Upon joining Kairys, Rudovsky, Messing & Feinberg, Ms. Lin has expanded her practice area to include civil rights litigation in cases involving misconduct by law enforcement officers.
Susan Lin has studied in Mexico, Chile, Taiwan, and China and is proficient in both Spanish and Mandarin Chinese. As co-chair of the Marutani Committee of the Asian Pacific American Bar Association of Pennsylvania, Ms. Lin takes great pleasure in helping to award summer fellowships to law students interested in government or public interest careers. She also serves as a member of the Legal Committee of the Philadelphia branch of the American Civil Liberties Union. She has taught the Federal Defender Clinical as an adjunct faculty member at Temple Law School. Ms. Lin is a regular contributor to the Federal Defender Third Circuit Blog.

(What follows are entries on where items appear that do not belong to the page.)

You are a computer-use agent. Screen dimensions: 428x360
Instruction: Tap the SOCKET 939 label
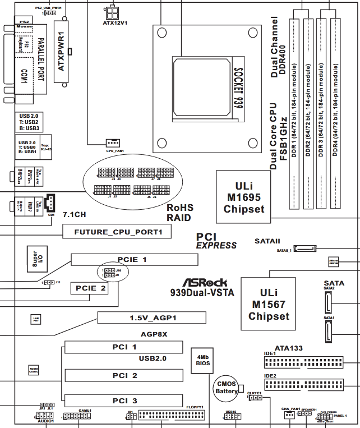click(238, 89)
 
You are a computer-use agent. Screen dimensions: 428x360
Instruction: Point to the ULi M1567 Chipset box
click(269, 303)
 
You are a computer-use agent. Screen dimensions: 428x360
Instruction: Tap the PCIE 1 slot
click(134, 259)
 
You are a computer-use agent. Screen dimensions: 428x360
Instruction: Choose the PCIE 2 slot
click(89, 288)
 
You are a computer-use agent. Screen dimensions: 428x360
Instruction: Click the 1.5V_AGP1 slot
click(151, 318)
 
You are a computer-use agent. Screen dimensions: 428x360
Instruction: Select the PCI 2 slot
click(124, 375)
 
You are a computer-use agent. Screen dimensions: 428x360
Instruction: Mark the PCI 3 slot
click(124, 401)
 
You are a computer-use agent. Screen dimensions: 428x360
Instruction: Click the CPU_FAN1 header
click(114, 143)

Ms. Lin is a 2004 graduate of Yale Law School and a 2000 graduate of Swarthmore College, where she was awarded high honors by external examiners. After law school, Ms. Lin clerked for the Honorable Anita B. Brody of the U.S. District Court for the Eastern District of Pennsylvania. She then worked as a local public defender at the Defender Association of Philadelphia. Prior to joining Kairys, Rudovsky, Messing and Feinberg as an associate attorney in 2014, Ms. Lin was an Assistant Federal Defender in the trial and appellate units at the Federal Community Defender Office for the Eastern District of Pennsylvania.
Moderator:
- Tuan Samahon
Tuan Samahon teaches and writes in the areas of federal courts and constitutional law. His articles have been published in the Stanford Law Review, Ohio State Law Journal, Hastings Law Journal, William & Mary Bill of Rights Journal, University of Chicago Legal Forum, Denver Law Review, and Villanova Law Review, among others.

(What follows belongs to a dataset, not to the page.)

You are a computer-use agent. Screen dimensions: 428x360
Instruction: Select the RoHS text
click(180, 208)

Beyond his scholarship, Tuan is engaged in interpreting and fashioning federal constitutional law. He has testified before the U.S. Senate Judiciary Committee, Subcommittee on the Constitution, and has served as counsel in separation-of-powers and Freedom of Information Act litigation in federal trial and appellate courts. Recently, Tuan prevailed against the CIA in a
civil action for the release of the draft fifth volume of its secret history of the 1961 Bay of Pigs operation. In addition to representing others, for a book he is researching, Tuan successfully sued the FBI for the release of agency records detailing high-ranking executive and judicial officers’ abuses of power.

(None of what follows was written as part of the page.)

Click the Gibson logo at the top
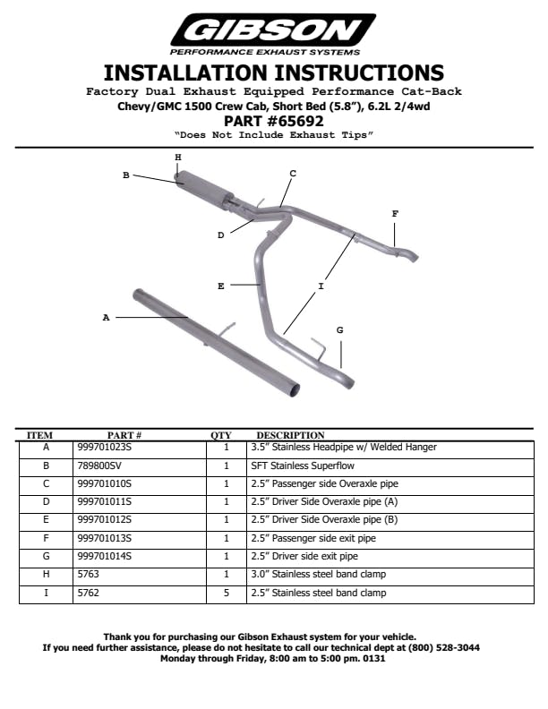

Tuan received his B.A. from Brigham Young University and his J.D. from Georgetown University Law Center, where he was an Olin Law and Economics Research Fellow and was co-awarded the Olin Prize in Law and Economics. Prior to entering teaching, he clerked for U.S. District Judge Raymond A. Jackson on the Eastern District of Virginia and for U.S. Circuit Judge Jay S. Bybee on the Ninth Circuit. He also practiced in the Washington, D.C. office of Covington & Burling. Professor Samahon was named “Professor of the Year” by his students at the University of Nevada, Las Vegas. He teaches civil procedure, federal courts, and constitutional law subjects.
During spring 2017, Tuan served as a Fulbright scholar with the law faculty at the University of Zagreb, Croatia.